The election was held on February 16, 1979, and 362 ballots were cast. Of these, 175 were cast for the Union, 153 were cast against the Union, and 34 were challenged and not counted. Thirty-one of these 34 ballots were cast by groupleaders.

A. Before the Board

The Company filed timely Objections to Conduct Affecting the Results of the Election, in which it charged that the groupleaders’ open and pervasive pro-union activities tainted the election. After an evidentiary hearing the Hearing Officer sustained challenges to the ballots cast by the groupleaders, finding that they were all supervisors. However, he found that they were “minor” supervisors without real authority to affect the employment status of other employees and concluded that their pro-union activity did not taint the election.

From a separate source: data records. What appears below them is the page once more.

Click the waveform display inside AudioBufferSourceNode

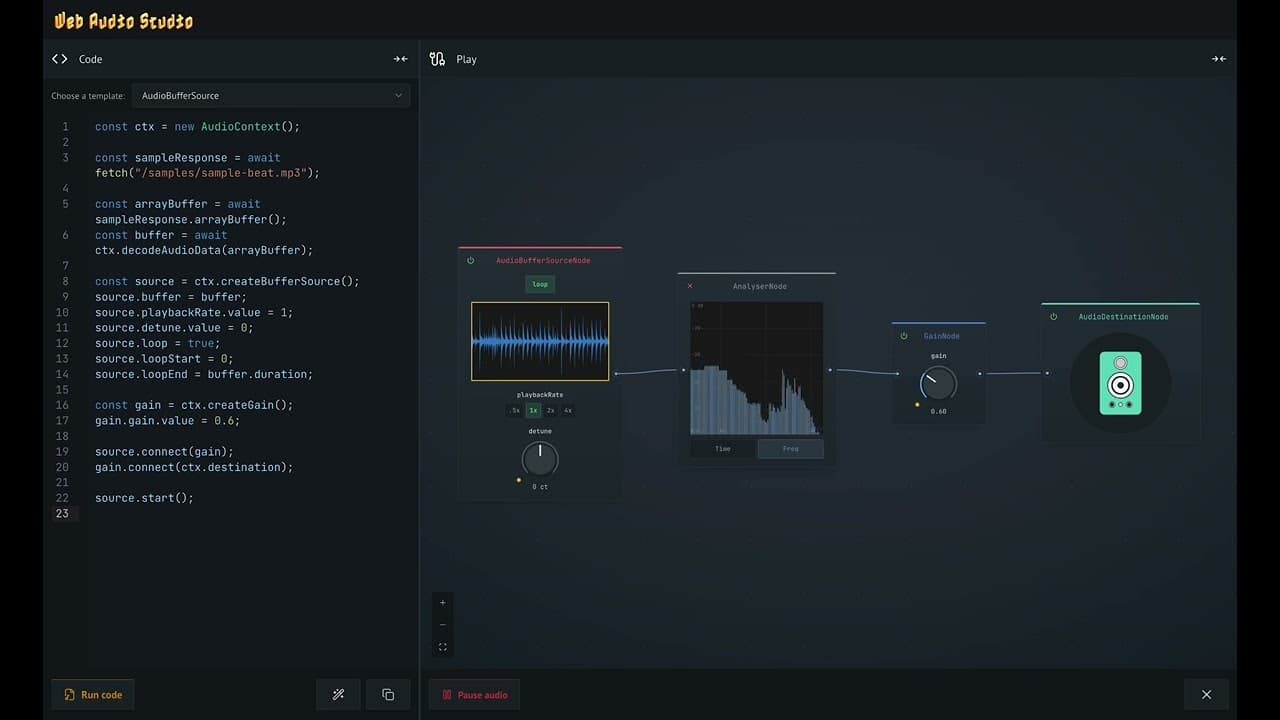pos(540,341)
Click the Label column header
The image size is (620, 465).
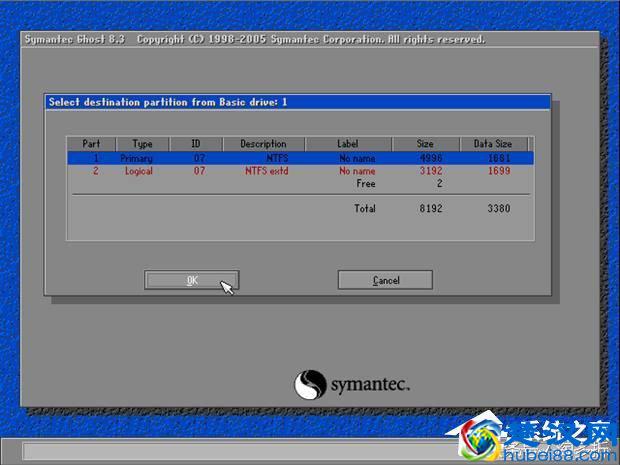tap(348, 144)
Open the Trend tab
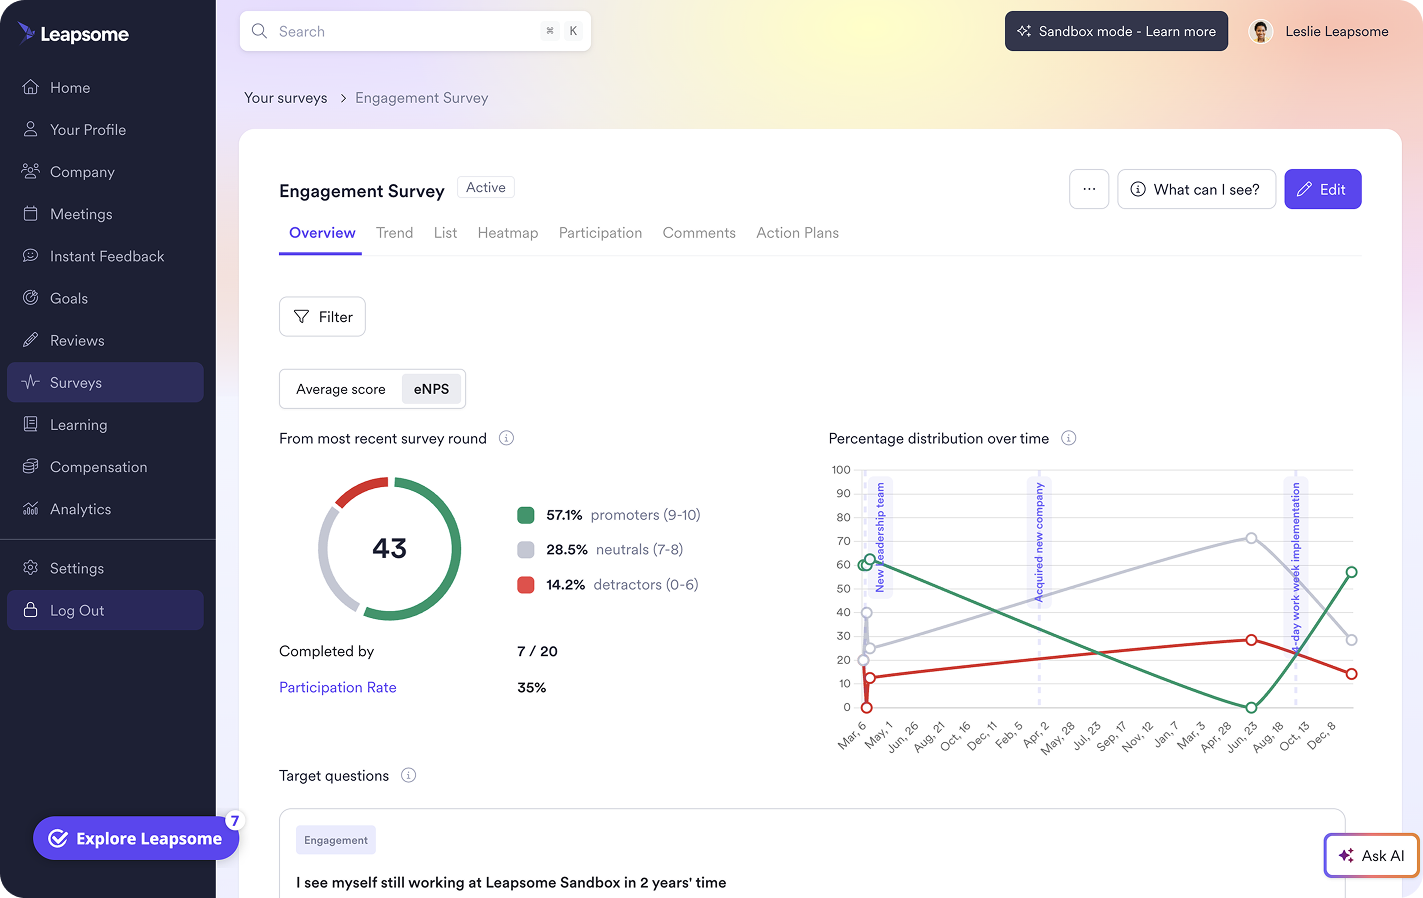Image resolution: width=1423 pixels, height=898 pixels. point(394,232)
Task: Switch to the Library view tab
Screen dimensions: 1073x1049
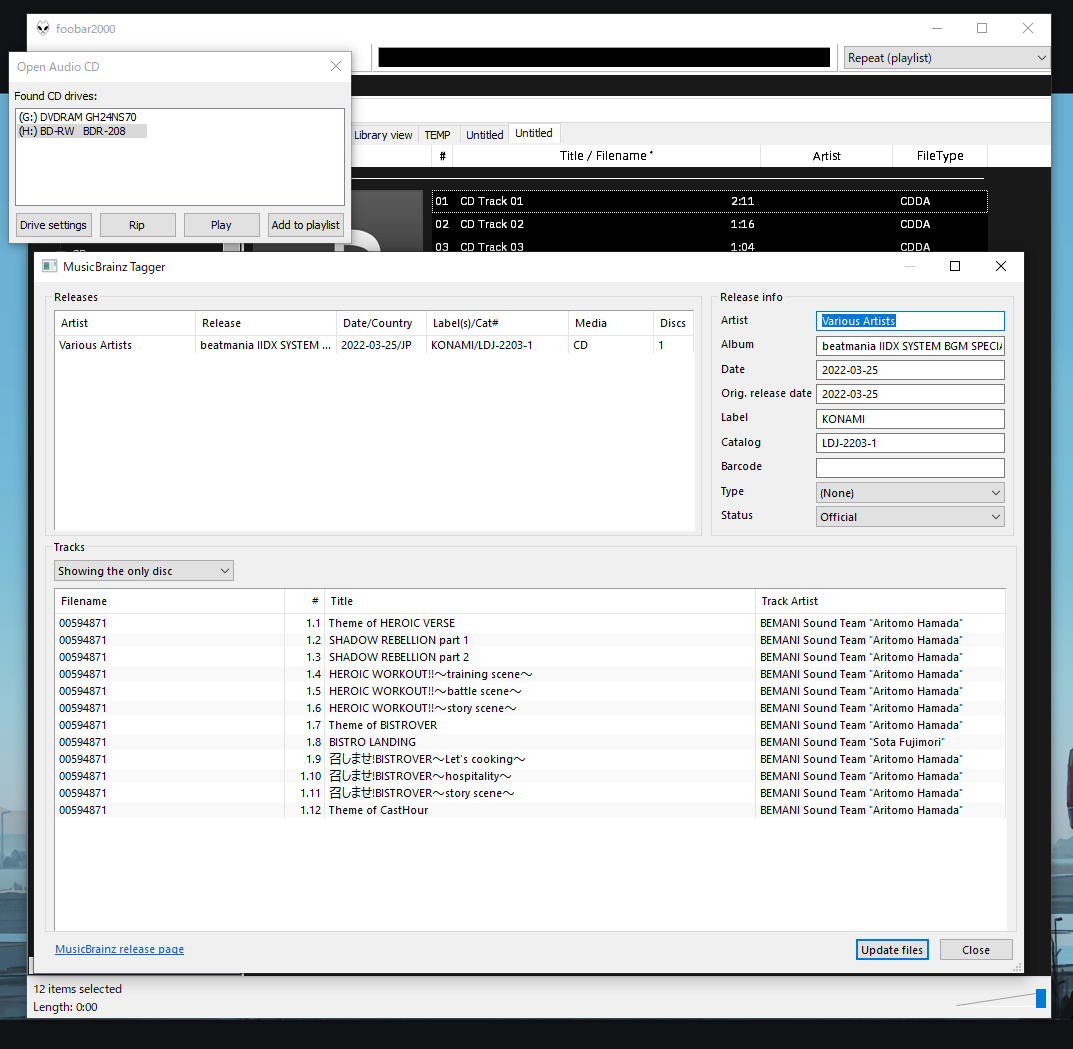Action: tap(383, 135)
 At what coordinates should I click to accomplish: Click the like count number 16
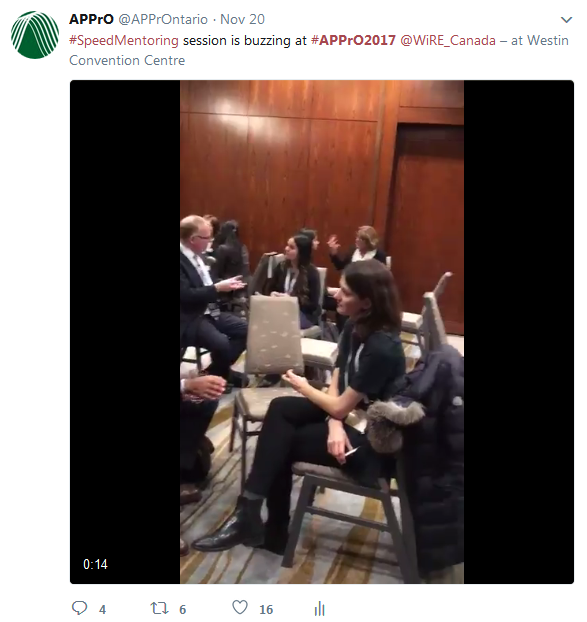click(x=266, y=609)
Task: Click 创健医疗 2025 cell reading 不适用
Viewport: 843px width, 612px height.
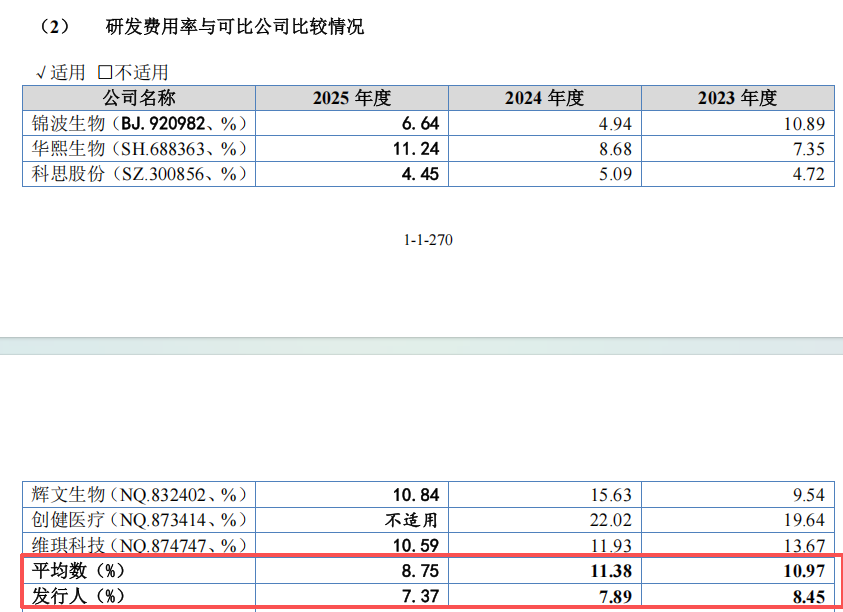Action: click(x=411, y=520)
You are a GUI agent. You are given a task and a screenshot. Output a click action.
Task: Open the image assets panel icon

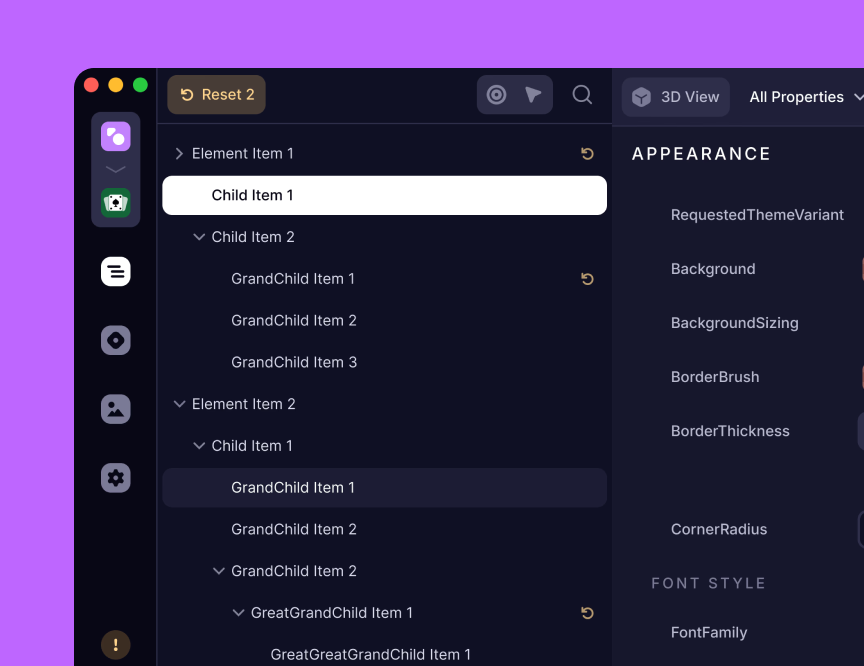click(x=116, y=409)
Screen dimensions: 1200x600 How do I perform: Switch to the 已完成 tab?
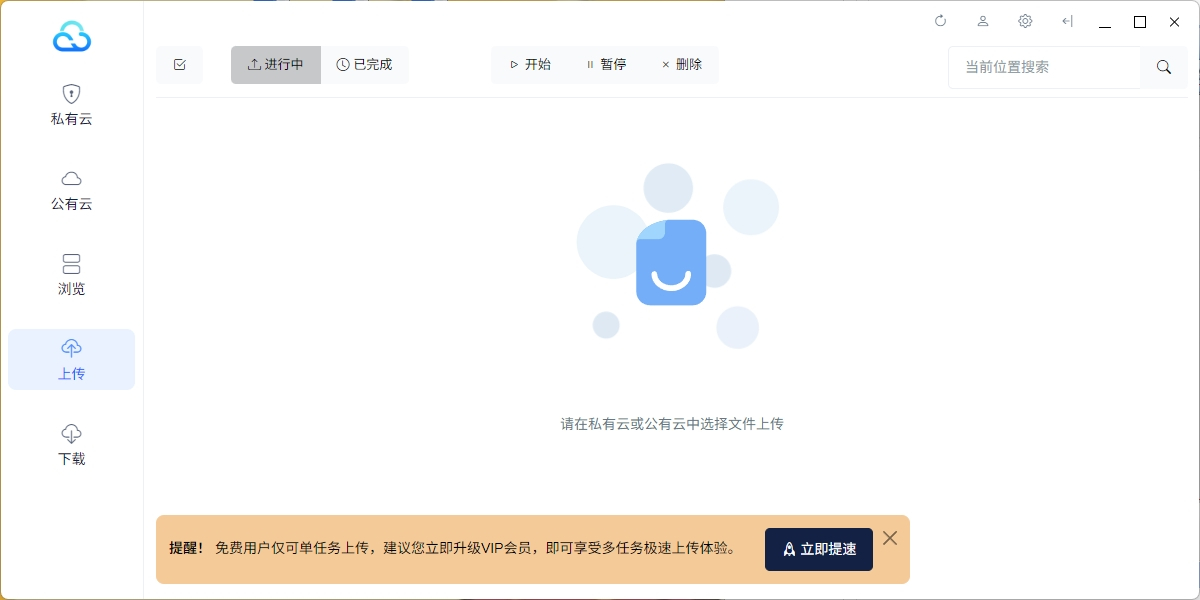point(365,65)
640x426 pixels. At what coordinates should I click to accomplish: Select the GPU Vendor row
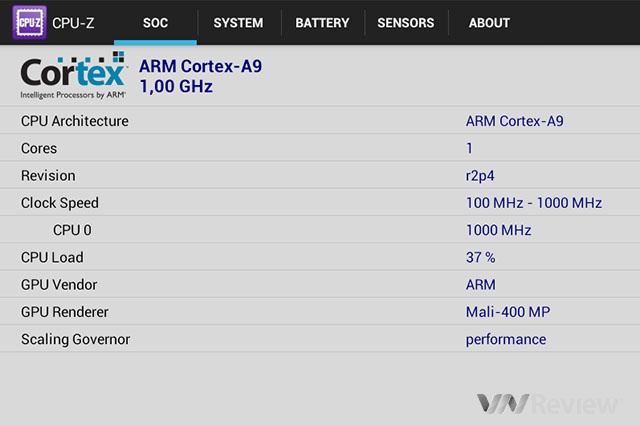point(320,285)
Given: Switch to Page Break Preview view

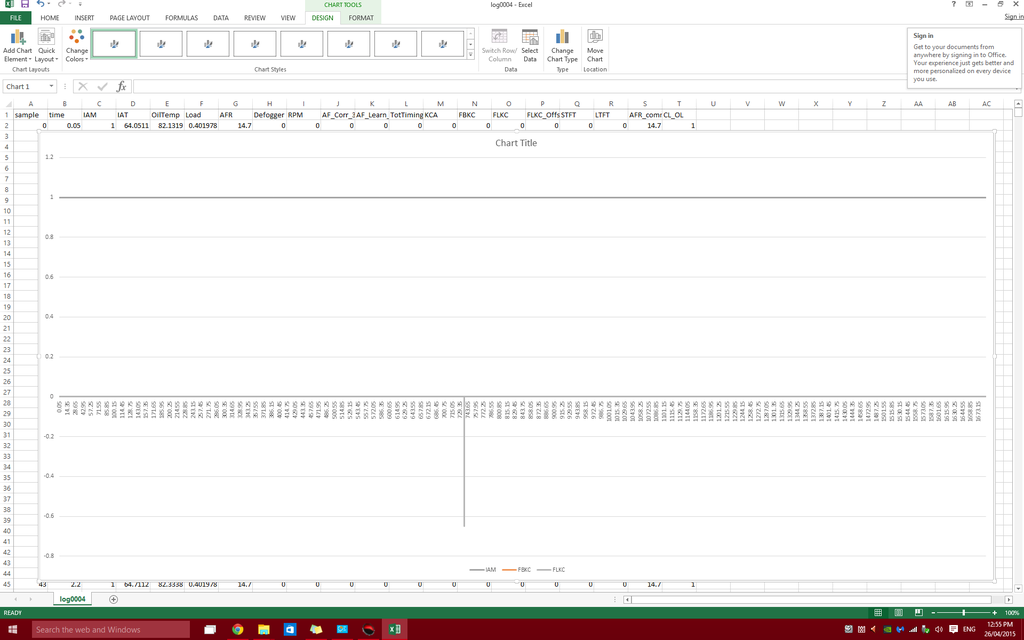Looking at the screenshot, I should click(x=920, y=612).
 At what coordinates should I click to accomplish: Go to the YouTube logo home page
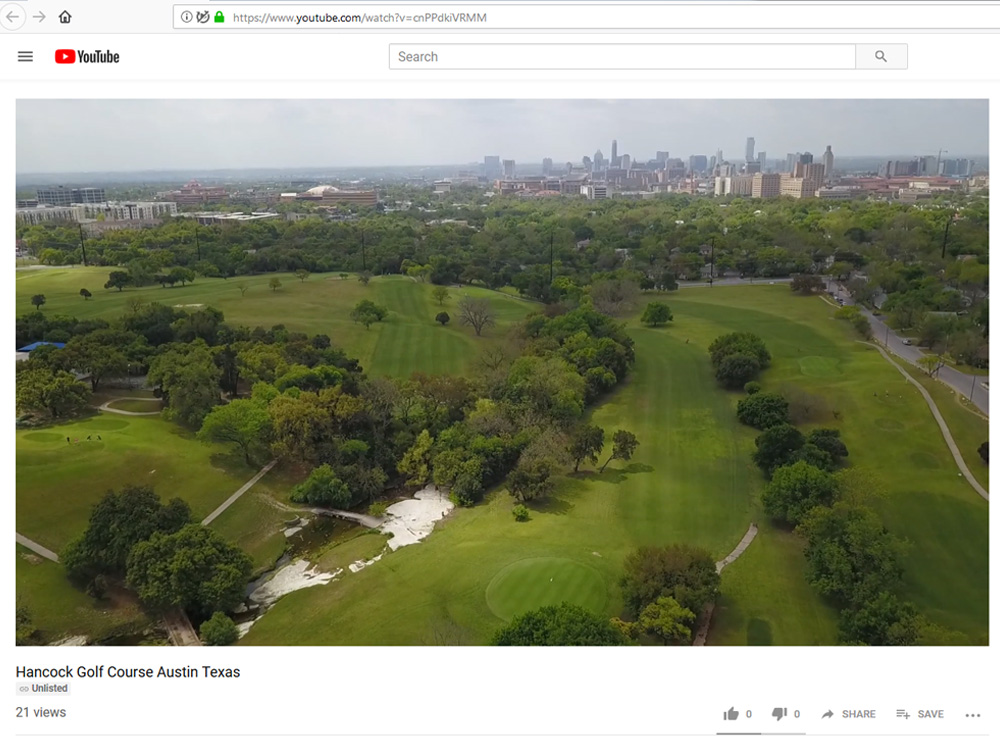pyautogui.click(x=87, y=57)
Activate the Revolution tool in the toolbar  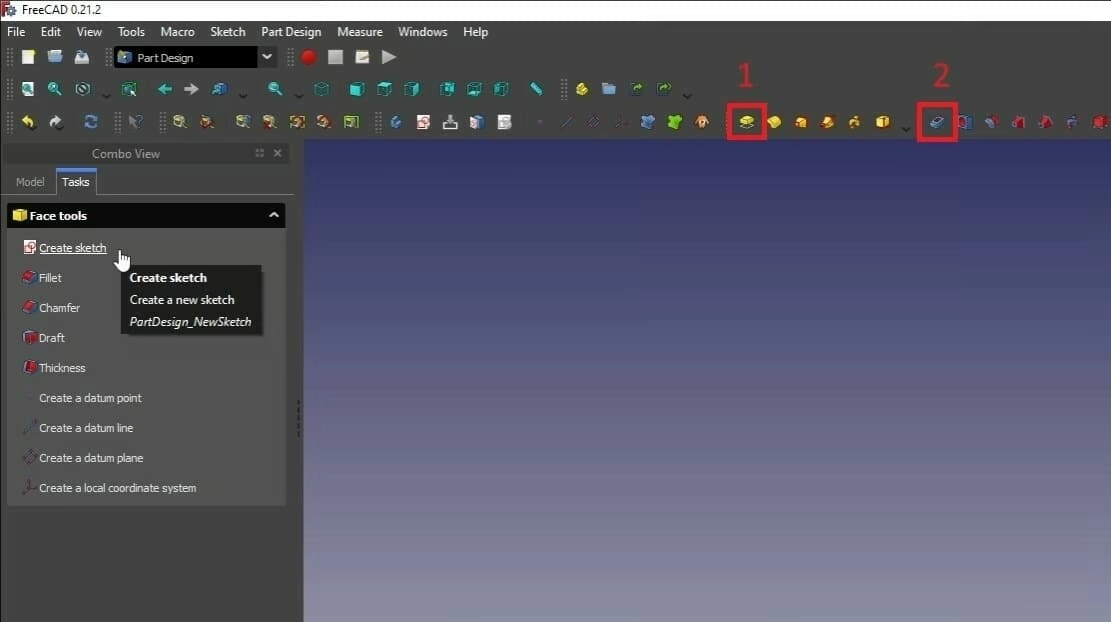coord(775,121)
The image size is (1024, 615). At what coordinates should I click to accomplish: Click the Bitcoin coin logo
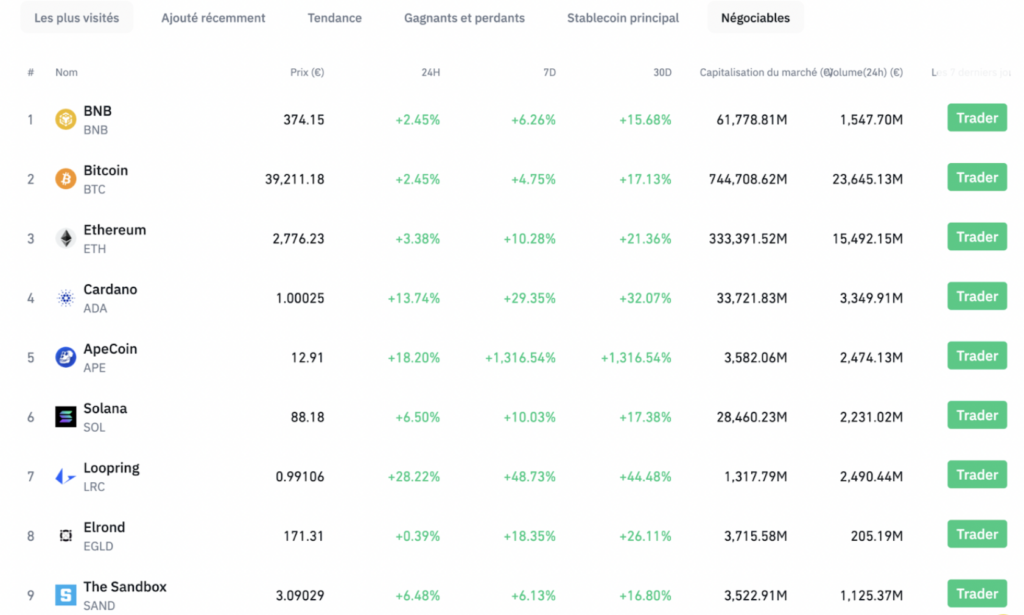(64, 178)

The Regional Director reviewed the Hearing Officer’s determination, and sustained the Company’s challenges to only eleven of the groupleaders’ ballots, finding the record inconclusive with respect to the authority of the other groupleaders. He found it unnecessary to determine the status of the remaining groupleaders because their votes would not have affected the outcome of the election. He disposed of the Company’s charge that the groupleaders’ pro-union activity tainted the election by concluding that, “assuming arguendo,” all 31 were supervisors, the groupleaders were “minor” supervisors without real authority to affect the employment status of other employees.

(11) The term “supervisor” means any individual having authority, in the interest of the employer, to hire, transfer, suspend, lay off, recall, promote, discharge, assign, reward, or discipline other employees, or responsibly to direct them, or to adjust their grievances, or effectively to recommend such action, if in connection with the foregoing the exercise of such authority is not of a merely routine or clerical nature, but requires the use of independent judgment.

The Board granted review of the Regional Director’s decision solely on the issue of whether the remaining groupleaders were supervisors. It found four additional group-leaders to be supervisors, and left unresolved the status of the remaining 16 because “their ballots cannot affect the election result .... ” The Board adopted the remaining findings and conclusions of the Regional Director and certified the election.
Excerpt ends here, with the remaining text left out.